Après un monologue de Don Gomez, dans lequel on rencontre de beaux accents
de déclamation, paraît Anne de Boleyn, accompagnée de dames de la cour qui lui
offrent des fleurs, page remplie de charme et de distinction. Vient ensuite une
scène rapide entre Anne et Don Gomez ; puis le grand duo entre Anne et le roi.
Ce duo est un morceau capital. On y sent circuler partout une sensualité
impatiente, noyée dans une instrumentation pleine de caresses félines. Le
dernier ensemble de ce duo est exquis et d'un charme de sonorité incomparable.
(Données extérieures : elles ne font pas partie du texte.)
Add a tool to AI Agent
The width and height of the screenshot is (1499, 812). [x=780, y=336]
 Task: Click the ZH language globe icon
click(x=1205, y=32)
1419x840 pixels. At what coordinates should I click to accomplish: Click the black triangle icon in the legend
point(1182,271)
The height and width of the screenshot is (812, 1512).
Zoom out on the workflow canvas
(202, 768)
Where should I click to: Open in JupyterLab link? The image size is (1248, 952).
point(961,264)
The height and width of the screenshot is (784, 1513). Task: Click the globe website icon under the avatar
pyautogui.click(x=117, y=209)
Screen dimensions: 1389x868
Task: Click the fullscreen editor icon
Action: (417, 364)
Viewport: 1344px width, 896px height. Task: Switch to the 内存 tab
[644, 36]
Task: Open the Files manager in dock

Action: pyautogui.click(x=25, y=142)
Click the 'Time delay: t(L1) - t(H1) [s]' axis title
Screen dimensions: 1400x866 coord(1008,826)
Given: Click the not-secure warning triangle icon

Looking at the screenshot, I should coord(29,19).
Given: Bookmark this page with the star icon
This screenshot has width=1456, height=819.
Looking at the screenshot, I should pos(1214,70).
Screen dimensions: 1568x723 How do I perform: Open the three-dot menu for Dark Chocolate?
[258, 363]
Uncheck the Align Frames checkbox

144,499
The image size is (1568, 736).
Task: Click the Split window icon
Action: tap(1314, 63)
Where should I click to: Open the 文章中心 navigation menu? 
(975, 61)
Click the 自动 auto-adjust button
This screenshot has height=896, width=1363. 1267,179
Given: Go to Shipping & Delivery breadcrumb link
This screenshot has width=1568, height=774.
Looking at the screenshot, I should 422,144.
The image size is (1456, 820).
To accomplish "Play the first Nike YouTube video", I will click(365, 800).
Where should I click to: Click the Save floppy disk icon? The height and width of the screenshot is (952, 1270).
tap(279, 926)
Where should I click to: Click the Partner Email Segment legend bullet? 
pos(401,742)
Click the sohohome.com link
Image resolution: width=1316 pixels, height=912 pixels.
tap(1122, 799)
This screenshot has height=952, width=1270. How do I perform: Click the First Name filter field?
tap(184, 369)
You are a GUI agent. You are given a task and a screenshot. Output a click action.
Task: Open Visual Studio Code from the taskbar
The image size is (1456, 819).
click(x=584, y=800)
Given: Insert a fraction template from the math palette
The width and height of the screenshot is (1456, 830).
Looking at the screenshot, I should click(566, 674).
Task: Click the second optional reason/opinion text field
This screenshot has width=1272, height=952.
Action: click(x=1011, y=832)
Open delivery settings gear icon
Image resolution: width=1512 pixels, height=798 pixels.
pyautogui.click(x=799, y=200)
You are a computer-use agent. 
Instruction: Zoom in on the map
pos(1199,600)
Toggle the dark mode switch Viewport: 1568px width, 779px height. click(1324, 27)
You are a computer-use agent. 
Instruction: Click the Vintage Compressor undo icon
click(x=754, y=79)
L'air qui suit : « Reine ! je serai reine ! » est d'un beau caractère
d'orgueilleux enivrement. Dans le duo entre Anne de Boleyn et Catherine
d'Aragon, l'on remarque les accents tour à tour pleins de clémence et de fierté
de la noble et malheureuse reine.
Le troisième acte représente la salle du synode, et s'ouvre par une marche
processionnelle d'un caractère majestueux qui
accompagne le défilé de la cour et des juges. Alors commence un grand et superbe
ensemble : « Toi qui veilles sur l'Angleterre! », après lequel Henri VIII
s'adresse à l'assemblée synodale : « Vous tous qui m'écoutez, gens d'église et
de loi ! » Catherine, très émue, pouvant à peine parler, s'avance vers le roi et
le supplie d'avoir pitié d'elle. Ce morceau, dans lequel intervient le chœur,
est d'un sentiment des plus vrais et des plus touchants. Devant le dédain cruel
du roi pour la pauvre reine, Don Gomez se lève et déclare qu'il prend, comme
Espagnol, la défense de celle dont il est le sujet. Henri VIII s'indigne et en
appelle à son peuple, « les fils de la noble Angleterre », qui se proclament
prêts à accepter les décrets du Ciel, décrets dont l'archevêque de Cantorbéry va
être l'organe : « Nous déclarons nul et contraire aux lois l'hymen à nous soumis
! » Catherine se révolte, et,
dans un superbe élan de fierté, elle s'écrie: « Peuple, que de ton roi déshonore
le crime, tu ne te lèves pas! » Cette page est remarquable et laisse une
impression profonde. Catherine en appelle au jugement de la postérité. Elle sort
avec Don Gomez.
Paraît le légat, et alors commence la grande scène qui termine le troisième
acte.
Le légat tient en main la bulle du Saint-Père :
Au nom de Clément VII, pontife souverain...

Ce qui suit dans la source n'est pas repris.